Here is last week's verbal sparring joust:
<We are early. It's a Saturday. Unpacking the crew's donuts and coffee. Sunny. 78 degrees...inside and out...>

Early Ass Talker Making Exclamations: What time do you open?
CP: We open at 9am, kind sir. About 20 minutes.
EATME: It's 14 minutes.
CP: What?
EATME: It's 14 minutes.
CP: Well my clock says it is 8:43 so that's 17 minutes. (Which is also "ABOUT 20 minutes".)
EATME: Mine says 14 minutes.
CP: Glad I don't use your clock to open, then, huh? Perhaps you should sync your watch with my clock. This way you will always know when we are open and never be too early.
EATME: Smart Ass.
CP: Smart Ass who fills your prescriptions when we open at 9am. Which is now 16 minutes away. Provided I open on time. Sometimes people talk to me and keep me from getting my work done and I lose track of time.

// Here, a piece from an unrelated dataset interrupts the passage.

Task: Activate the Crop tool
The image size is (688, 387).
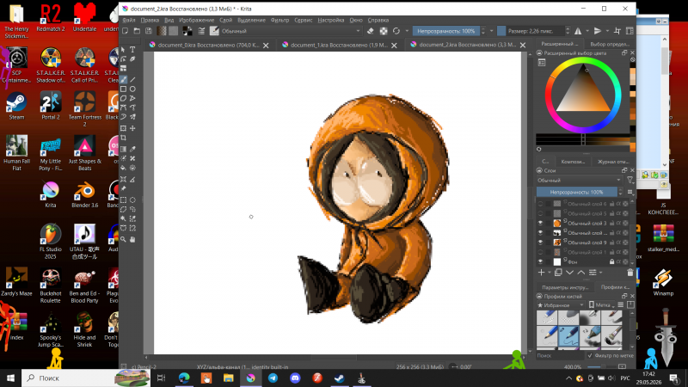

Glad you're here though so I won't forget.
EATME: I'll be back.
CP: In 15 minutes...give or take.
EATME: Can you take my prescriptions now?
CP: Are we open?
EATME: You're in there.
CP: And you're out there. What conversation would you be having right now were I not in here? Had I not decided to arrive early? What if I had been that pharmacist who believes in only working the exact 10 hours, 600 minutes since you're counting, and not a second more than scheduled?
EATME: Piss off.
CP: I don't get to do that in a 10 hour shift. See you in, hey! look! it's now 14 minutes.

Wednesday, September 2, 2015

Disney's 3:00 Parade Question

Little Old Lady: My doctor gave me these patches. Which side do I use?
CP: The sticky one.

Every business should work to discover what their "What time is the 3:00 Parade?" question is. From this, they should teach their employees to learn what the inquirer meant to ask instead of giving them the straightforward, "you're an idiot" answer. For the Disney example, the takeaway is that people are actually asking "What time will the parade pass by here?" or "When will it enter Frontierland?" since that is where they are heading next.

I thought of this as my intern dutifully told me about LOL's question and I was about to answer her call.
What was she trying to ask?
She obviously had never used transdermal patches before.
What did the patches look like?
Was she going to ask where to put them?
Was she concerned about side effects?
Did she read the package insert?
Why, when she was at the counter and offered counseling, did she not ask then and there so I could open the box and show her?
How do I answer this over the phone?

LOL: Which side do I use?
CP: Which side is sticky?
LOL: There isn't one. There is a silver side and a clear plastic side. There's also this tape cover thingy in case I think it won't stick. Do I tape it on with that?
CP: No. Since I can't look at one right now, let me ask you: Does the clear side look as if it peels off?
LOL: It does.
CP: Good. Lay the patch flat on the counter, slowly peel the backing from one corner to keep it from curling, then once it's removed, place it in the desired location on your body. Press the patch into place starting in the center then working out to the edges to make sure it is completely stuck in place. If you're worried about showers or swimming with the patch in place, you may use the cover. Always remember to remove the old patch before placing another patch anywhere on your body.
LOL: That makes more sense now. I read all the directions but they didn't say which side to use.
CP: That's why we are here. To help. Remember, there are no stupid questions, only stupid directions.